[Entries taken from a collection]

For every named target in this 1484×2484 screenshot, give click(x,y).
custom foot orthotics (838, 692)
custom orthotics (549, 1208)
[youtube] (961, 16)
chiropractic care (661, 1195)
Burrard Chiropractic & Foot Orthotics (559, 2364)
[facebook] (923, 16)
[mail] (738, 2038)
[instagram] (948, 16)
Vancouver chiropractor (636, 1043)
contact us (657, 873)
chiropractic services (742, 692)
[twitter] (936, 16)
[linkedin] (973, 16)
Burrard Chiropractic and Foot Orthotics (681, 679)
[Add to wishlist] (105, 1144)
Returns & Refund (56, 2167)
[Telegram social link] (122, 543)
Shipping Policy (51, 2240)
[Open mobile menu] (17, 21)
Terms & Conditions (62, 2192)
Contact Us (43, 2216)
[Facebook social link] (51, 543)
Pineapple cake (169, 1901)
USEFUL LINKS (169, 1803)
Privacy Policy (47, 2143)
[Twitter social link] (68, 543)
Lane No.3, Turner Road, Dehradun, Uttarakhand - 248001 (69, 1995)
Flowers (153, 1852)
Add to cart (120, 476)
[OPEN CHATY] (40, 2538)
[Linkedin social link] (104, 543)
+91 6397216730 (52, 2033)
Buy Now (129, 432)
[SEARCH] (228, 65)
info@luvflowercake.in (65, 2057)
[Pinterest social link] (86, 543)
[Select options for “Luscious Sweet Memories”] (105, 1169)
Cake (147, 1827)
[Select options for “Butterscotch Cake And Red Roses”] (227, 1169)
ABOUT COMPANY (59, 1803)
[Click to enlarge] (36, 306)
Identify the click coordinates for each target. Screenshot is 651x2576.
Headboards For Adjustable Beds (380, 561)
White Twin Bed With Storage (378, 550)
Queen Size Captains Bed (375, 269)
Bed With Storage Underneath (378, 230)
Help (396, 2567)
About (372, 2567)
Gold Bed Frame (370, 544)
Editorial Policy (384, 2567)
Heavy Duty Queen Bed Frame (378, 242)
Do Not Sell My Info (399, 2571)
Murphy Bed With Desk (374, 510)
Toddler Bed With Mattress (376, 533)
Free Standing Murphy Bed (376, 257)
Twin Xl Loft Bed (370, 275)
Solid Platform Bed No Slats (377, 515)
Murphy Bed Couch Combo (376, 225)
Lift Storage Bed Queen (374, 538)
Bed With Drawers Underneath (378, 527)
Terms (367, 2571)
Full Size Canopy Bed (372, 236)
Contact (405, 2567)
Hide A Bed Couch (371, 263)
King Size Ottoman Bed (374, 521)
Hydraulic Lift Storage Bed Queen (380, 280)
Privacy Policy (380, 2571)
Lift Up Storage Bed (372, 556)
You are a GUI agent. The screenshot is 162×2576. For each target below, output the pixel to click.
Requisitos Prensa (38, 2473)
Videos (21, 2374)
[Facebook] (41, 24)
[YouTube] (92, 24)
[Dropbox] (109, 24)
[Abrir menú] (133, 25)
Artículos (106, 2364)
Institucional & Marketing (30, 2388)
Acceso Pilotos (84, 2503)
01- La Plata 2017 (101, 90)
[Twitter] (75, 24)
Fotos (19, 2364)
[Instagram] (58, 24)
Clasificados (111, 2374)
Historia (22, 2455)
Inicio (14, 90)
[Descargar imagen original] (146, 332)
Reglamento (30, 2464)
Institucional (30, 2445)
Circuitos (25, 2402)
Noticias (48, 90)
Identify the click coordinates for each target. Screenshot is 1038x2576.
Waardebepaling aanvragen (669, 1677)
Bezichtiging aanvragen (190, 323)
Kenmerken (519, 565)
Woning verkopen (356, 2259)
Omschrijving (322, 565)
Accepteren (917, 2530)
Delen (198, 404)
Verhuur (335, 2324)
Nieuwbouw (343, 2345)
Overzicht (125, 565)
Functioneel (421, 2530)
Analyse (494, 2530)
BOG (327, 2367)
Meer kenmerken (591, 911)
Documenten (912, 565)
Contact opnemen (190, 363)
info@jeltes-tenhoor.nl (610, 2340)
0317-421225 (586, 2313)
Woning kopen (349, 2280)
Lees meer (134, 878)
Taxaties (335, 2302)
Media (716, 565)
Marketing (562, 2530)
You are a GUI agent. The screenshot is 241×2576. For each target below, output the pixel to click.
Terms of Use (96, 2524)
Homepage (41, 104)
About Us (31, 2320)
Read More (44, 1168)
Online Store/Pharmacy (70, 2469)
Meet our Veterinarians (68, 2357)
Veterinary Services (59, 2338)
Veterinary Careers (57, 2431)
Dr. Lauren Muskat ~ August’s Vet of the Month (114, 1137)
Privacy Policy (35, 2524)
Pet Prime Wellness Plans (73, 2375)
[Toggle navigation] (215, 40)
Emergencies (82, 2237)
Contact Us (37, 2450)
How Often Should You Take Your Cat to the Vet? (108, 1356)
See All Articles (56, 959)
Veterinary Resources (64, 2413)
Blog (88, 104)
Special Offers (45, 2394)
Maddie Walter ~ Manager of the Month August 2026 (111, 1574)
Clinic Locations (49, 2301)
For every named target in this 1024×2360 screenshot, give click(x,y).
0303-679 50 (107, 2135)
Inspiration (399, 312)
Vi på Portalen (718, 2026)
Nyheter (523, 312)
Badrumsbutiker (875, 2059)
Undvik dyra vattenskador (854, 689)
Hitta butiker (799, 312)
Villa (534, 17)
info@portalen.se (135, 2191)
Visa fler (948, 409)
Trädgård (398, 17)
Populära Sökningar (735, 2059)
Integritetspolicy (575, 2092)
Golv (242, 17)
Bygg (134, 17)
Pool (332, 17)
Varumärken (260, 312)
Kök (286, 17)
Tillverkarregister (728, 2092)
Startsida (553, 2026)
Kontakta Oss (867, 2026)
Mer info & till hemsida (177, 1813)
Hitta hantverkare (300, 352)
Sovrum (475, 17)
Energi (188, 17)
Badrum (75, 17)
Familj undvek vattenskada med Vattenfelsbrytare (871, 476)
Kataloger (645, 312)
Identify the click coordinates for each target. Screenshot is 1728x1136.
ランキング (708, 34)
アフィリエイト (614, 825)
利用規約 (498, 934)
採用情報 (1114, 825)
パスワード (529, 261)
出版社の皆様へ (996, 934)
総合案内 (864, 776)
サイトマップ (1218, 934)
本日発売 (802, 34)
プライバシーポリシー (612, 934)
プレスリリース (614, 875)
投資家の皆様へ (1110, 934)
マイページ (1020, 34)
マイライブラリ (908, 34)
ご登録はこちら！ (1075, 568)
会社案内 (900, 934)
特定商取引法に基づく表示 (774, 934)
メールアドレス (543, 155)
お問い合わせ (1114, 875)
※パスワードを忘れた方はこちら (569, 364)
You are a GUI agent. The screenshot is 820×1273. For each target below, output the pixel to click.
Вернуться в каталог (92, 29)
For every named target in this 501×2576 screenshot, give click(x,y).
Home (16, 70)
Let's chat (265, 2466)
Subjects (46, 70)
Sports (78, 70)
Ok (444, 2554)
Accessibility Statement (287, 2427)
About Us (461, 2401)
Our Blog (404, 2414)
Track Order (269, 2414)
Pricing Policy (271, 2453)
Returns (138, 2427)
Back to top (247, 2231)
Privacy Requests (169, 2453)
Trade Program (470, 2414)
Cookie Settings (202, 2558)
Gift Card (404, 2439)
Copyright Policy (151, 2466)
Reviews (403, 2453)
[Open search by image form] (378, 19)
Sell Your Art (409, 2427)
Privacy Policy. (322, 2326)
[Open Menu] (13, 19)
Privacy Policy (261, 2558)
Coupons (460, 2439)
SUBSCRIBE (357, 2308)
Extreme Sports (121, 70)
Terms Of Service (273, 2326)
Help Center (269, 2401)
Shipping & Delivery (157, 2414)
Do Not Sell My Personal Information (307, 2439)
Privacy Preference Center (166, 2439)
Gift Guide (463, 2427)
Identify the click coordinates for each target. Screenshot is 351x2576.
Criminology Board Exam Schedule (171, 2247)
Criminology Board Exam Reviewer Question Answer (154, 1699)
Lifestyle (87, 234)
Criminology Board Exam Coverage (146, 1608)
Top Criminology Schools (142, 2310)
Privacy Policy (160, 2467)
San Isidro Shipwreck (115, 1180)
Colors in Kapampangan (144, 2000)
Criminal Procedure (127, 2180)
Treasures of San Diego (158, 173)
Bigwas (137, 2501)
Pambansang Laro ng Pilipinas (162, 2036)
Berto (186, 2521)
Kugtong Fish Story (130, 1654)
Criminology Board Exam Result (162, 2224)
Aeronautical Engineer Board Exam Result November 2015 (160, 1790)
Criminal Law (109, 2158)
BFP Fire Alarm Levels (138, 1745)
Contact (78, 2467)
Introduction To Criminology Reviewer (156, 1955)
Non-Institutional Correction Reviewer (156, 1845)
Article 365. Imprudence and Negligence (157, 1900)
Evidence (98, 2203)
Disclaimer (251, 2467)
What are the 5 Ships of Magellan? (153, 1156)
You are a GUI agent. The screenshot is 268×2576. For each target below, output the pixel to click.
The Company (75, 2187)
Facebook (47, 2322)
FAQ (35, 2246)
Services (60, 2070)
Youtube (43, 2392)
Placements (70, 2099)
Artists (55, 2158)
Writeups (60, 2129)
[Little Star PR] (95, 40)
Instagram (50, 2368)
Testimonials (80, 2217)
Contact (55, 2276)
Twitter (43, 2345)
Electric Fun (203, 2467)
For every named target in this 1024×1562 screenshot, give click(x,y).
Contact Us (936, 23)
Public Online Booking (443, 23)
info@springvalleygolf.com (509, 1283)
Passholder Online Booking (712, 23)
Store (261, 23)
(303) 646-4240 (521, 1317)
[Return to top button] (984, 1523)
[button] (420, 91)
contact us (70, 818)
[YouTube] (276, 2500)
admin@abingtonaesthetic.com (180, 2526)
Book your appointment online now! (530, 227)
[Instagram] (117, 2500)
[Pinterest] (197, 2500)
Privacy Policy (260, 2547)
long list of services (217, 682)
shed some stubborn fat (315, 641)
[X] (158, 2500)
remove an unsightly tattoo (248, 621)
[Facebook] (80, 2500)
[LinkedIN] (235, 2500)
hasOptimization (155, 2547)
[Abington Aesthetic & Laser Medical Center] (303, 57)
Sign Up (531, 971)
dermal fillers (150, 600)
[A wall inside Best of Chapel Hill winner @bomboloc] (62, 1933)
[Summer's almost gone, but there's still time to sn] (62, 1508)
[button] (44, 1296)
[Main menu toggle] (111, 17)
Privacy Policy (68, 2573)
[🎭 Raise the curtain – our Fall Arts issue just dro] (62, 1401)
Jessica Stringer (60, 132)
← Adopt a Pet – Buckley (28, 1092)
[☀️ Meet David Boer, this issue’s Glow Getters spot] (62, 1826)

**What you will do**
What is needed is an exact copy of the lines above, from the one containing "USEFUL LINKS (169, 1803)" through the one containing "Gold Bed Frame (370, 544)", with nothing added.

**Solution for this task**
USEFUL LINKS (169, 1803)
Privacy Policy (47, 2143)
[Twitter social link] (68, 543)
Lane No.3, Turner Road, Dehradun, Uttarakhand - 248001 (69, 1995)
Flowers (153, 1852)
Add to cart (120, 476)
[OPEN CHATY] (40, 2538)
[Linkedin social link] (104, 543)
+91 6397216730 (52, 2033)
Buy Now (129, 432)
[SEARCH] (228, 65)
info@luvflowercake.in (65, 2057)
[Pinterest social link] (86, 543)
[Select options for “Luscious Sweet Memories”] (105, 1169)
Cake (147, 1827)
[Select options for “Butterscotch Cake And Red Roses”] (227, 1169)
ABOUT COMPANY (59, 1803)
[Click to enlarge] (36, 306)
Identify the click coordinates for each target. Screenshot is 651x2576.
Headboards For Adjustable Beds (380, 561)
White Twin Bed With Storage (378, 550)
Queen Size Captains Bed (375, 269)
Bed With Storage Underneath (378, 230)
Help (396, 2567)
About (372, 2567)
Gold Bed Frame (370, 544)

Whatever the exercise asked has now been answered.